Database crunchers API

Database crunchers.

The classes within this module can be used to crunch a database of scenarios. Each ‘Cruncher’ has methods which return functions which can then be used to infill emissions detail (i.e. calculate ‘follower’ timeseries) based on ‘lead’ emissions timeseries.

Closest RMS cruncher API

Module for the database cruncher which uses the ‘closest RMS’ technique.

class silicone.database_crunchers.rms_closest.RMSClosest(db)[source]

Bases: _DatabaseCruncher

Database cruncher which uses the ‘closest RMS’ technkque.

This cruncher derives the relationship between two or more variables by finding the scenario which has the most similar timeseries for the lead gases in the database. The follower gas timeseries is then simply copied from the closest scenario.

Here, ‘most similar’ is defined as the smallest time-averaged root mean squared (L2) difference. If multiple lead values are used, they may be weighted differently to account for differences between the reported units. The most similar model/scenario combination minimises

\[RMS error = \sum_l w_l \left ( \frac{1}{n} \sum_{t=0}^n (E_l(t) - e_l(t))^2 \right )^{1/2}\]

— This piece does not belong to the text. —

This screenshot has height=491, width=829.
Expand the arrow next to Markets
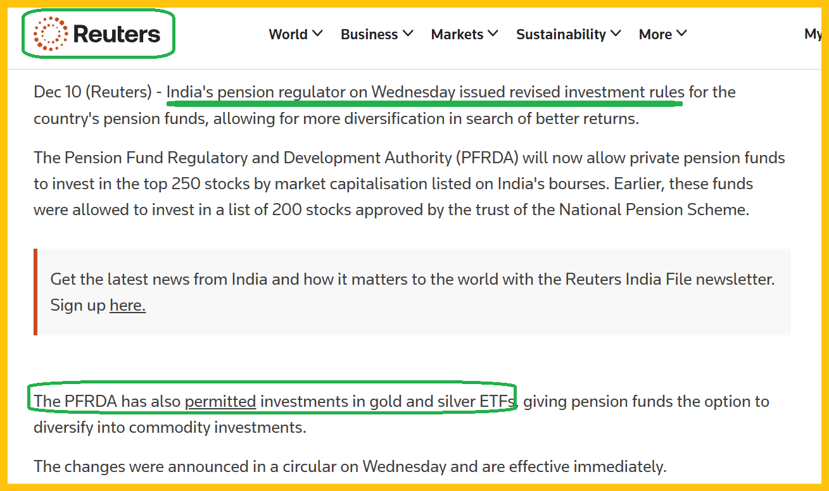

where \(l\) is a lead gas, \(w_l\) is a weighting for that lead gas, \(n\) is the total number of timesteps in all lead gas timeseries, \(E_l(t)\) is the lead gas emissions timeseries and \(e_l(t)\) is a lead gas emissions timeseries in the infiller database.

derive_relationship(variable_follower, variable_leaders, weighting=None)[source]

Derive the relationship between the lead and the follow variables from the database.

Parameters
  • variable_follower (str) – The variable for which we want to calculate timeseries (e.g. "Emissions|C5F12").

  • variable_leaders (list[str]) – The variable we want to use in order to infer timeseries of variable_follower (e.g. ["Emissions|CO2"]). This may contain multiple elements.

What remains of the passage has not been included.